Exercise description: Please repeat each line from the one holding "This screenshot has height=620, width=689." through the final line of the data, exactly as it stands, with no pictures.

Exercise data:
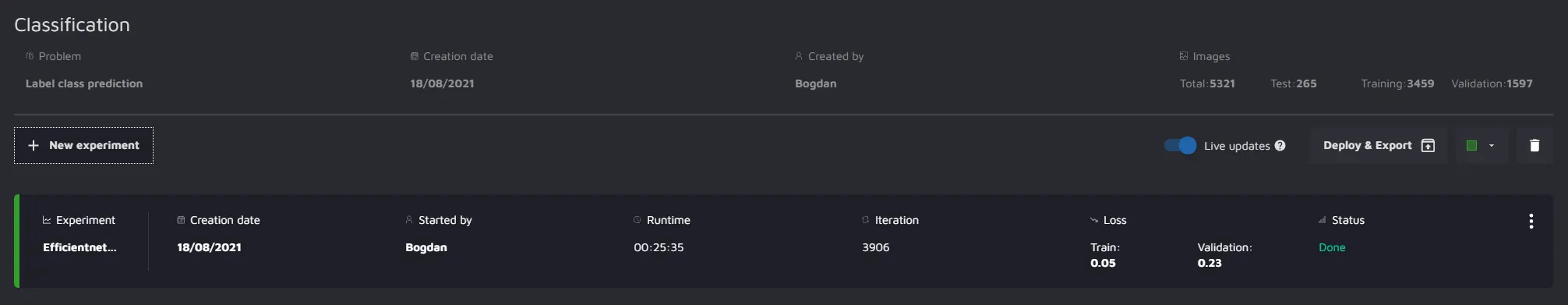Click the Iteration refresh icon
This screenshot has width=1568, height=305.
(865, 220)
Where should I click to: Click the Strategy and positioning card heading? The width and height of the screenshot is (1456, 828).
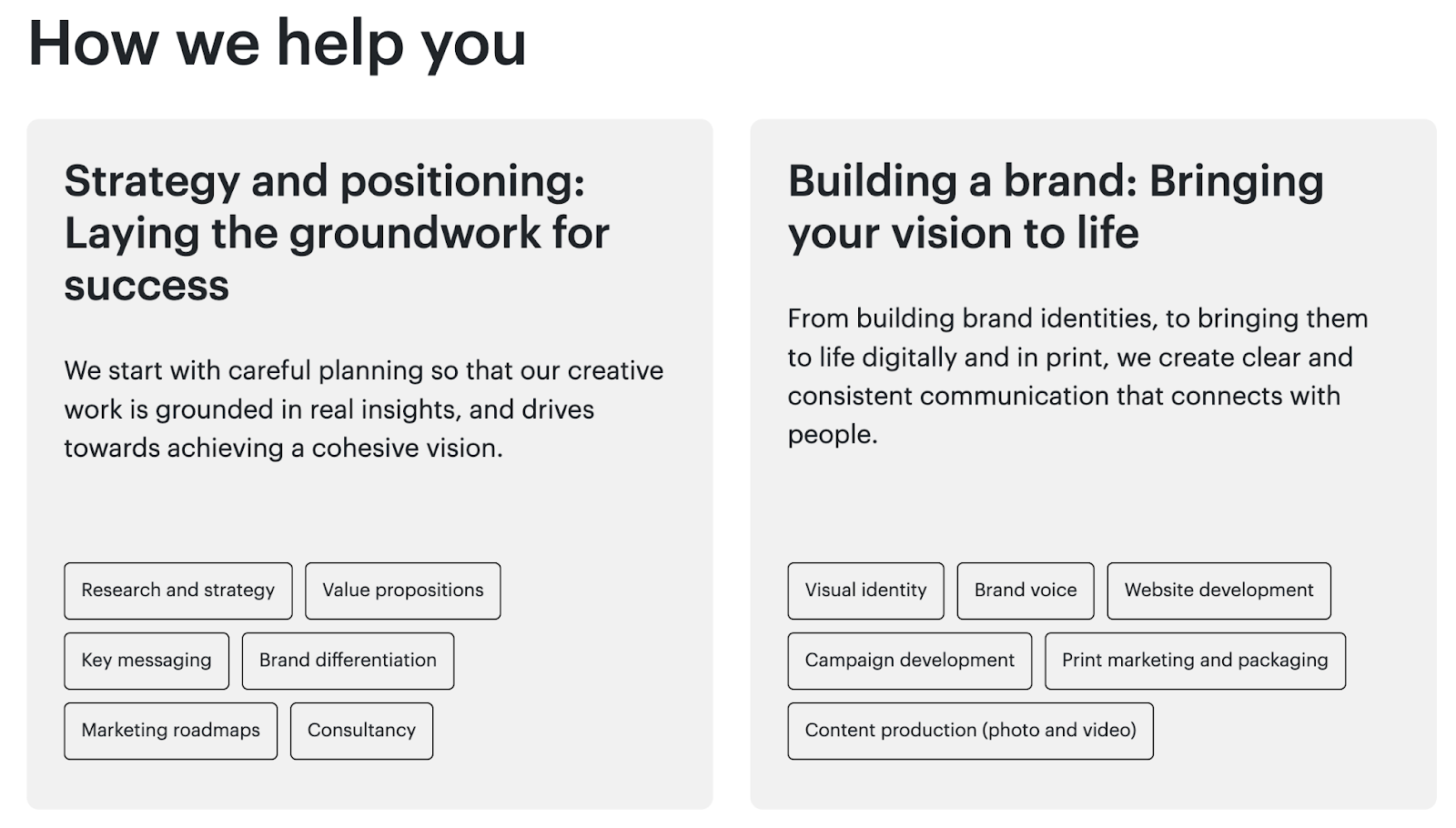coord(337,233)
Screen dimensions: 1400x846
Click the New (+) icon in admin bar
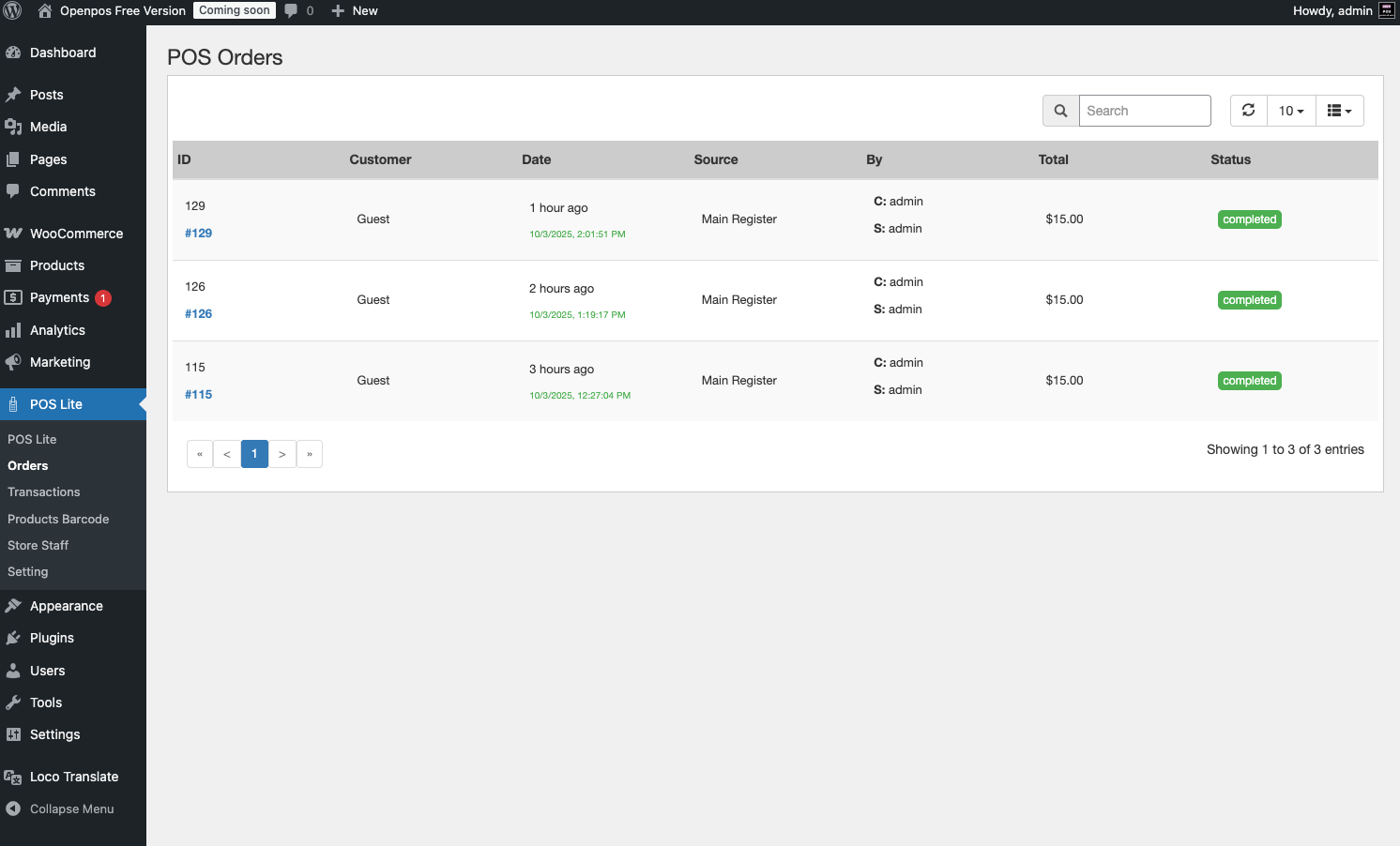coord(338,11)
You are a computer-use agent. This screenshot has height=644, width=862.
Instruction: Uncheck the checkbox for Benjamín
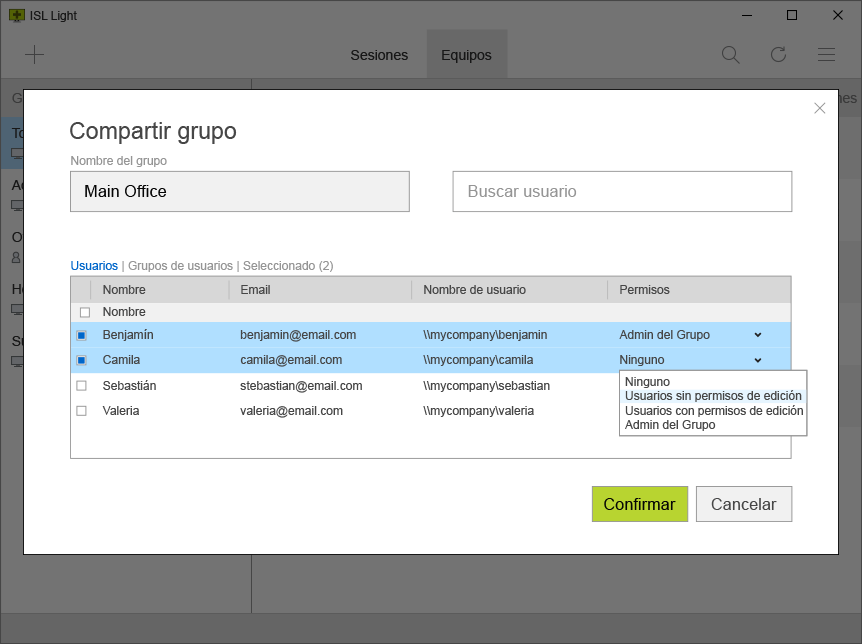[x=82, y=335]
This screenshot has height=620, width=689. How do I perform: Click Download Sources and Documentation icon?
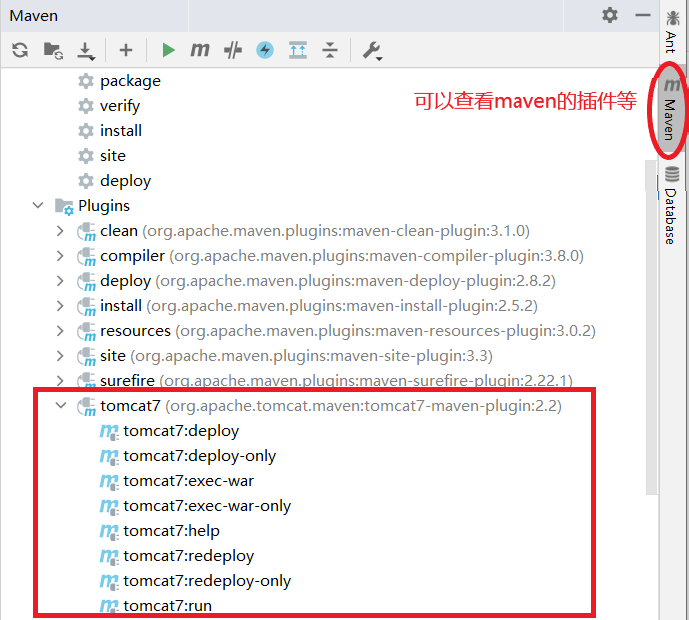click(86, 50)
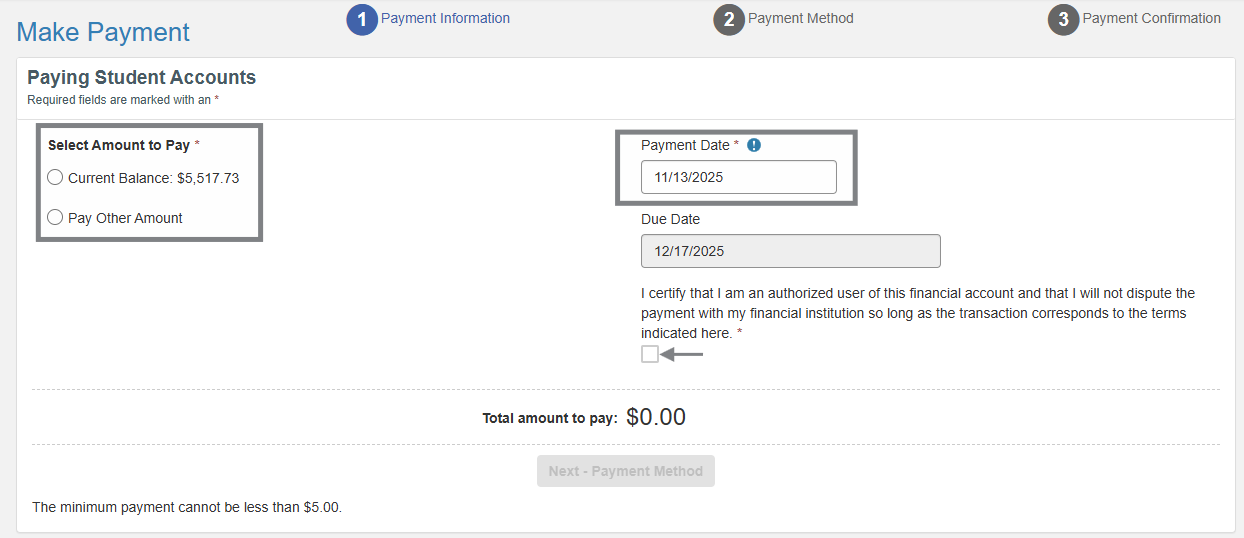Go to the Payment Method step label
Screen dimensions: 1244x538
(x=800, y=18)
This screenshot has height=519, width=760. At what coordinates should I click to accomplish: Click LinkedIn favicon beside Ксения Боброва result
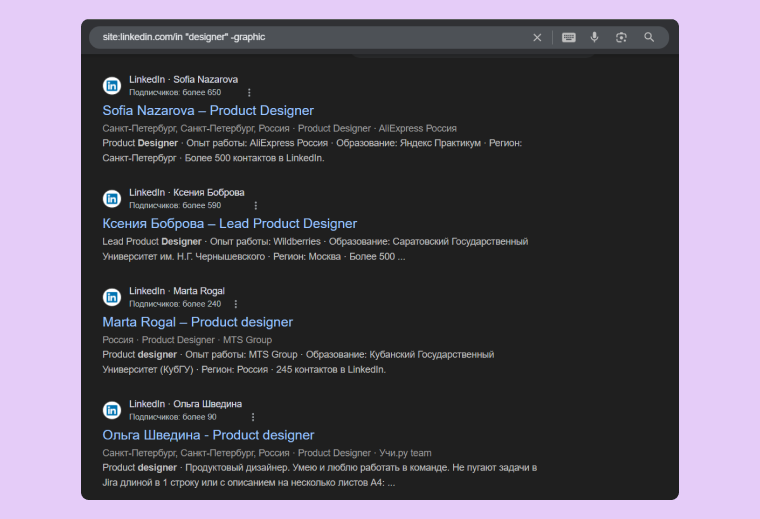pos(112,198)
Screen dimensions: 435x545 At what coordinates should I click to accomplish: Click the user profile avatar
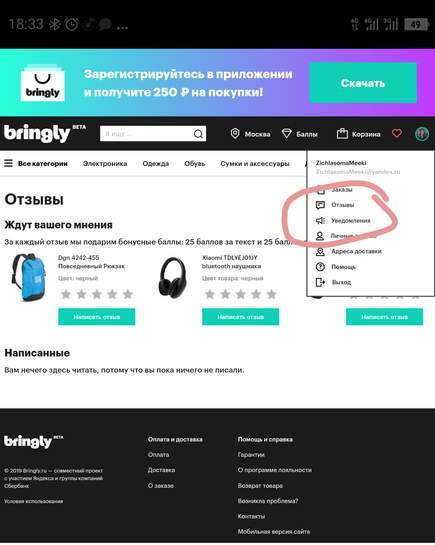(x=422, y=133)
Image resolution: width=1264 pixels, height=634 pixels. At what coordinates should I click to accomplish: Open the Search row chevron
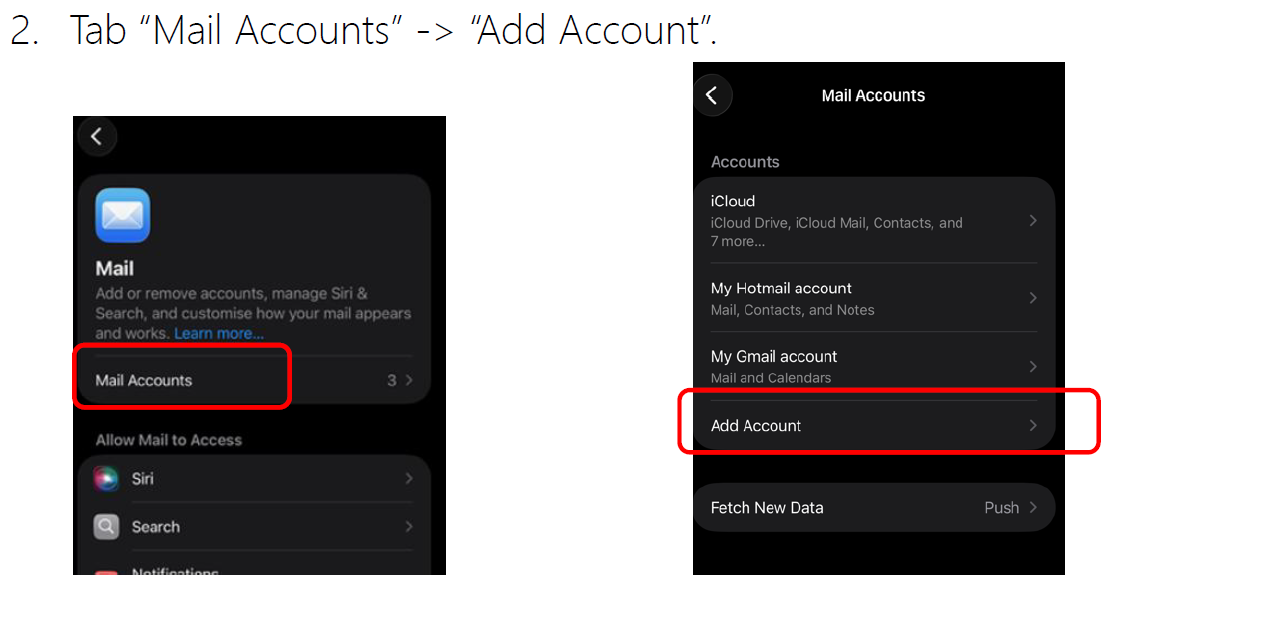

Reply:
This screenshot has height=620, width=689. How do I perform: Click Download Sources and Documentation icon?
click(86, 50)
Go to the Payment Method step label
Screen dimensions: 1244x538
(x=800, y=18)
This screenshot has height=519, width=760. At what coordinates should I click to accomplish: Click LinkedIn favicon beside Ксения Боброва result
pos(112,198)
Screen dimensions: 435x545 At what coordinates should I click to accomplish: Click the user profile avatar
(x=422, y=133)
Image resolution: width=1264 pixels, height=634 pixels. At what coordinates should I click to accomplish: Open the Search row chevron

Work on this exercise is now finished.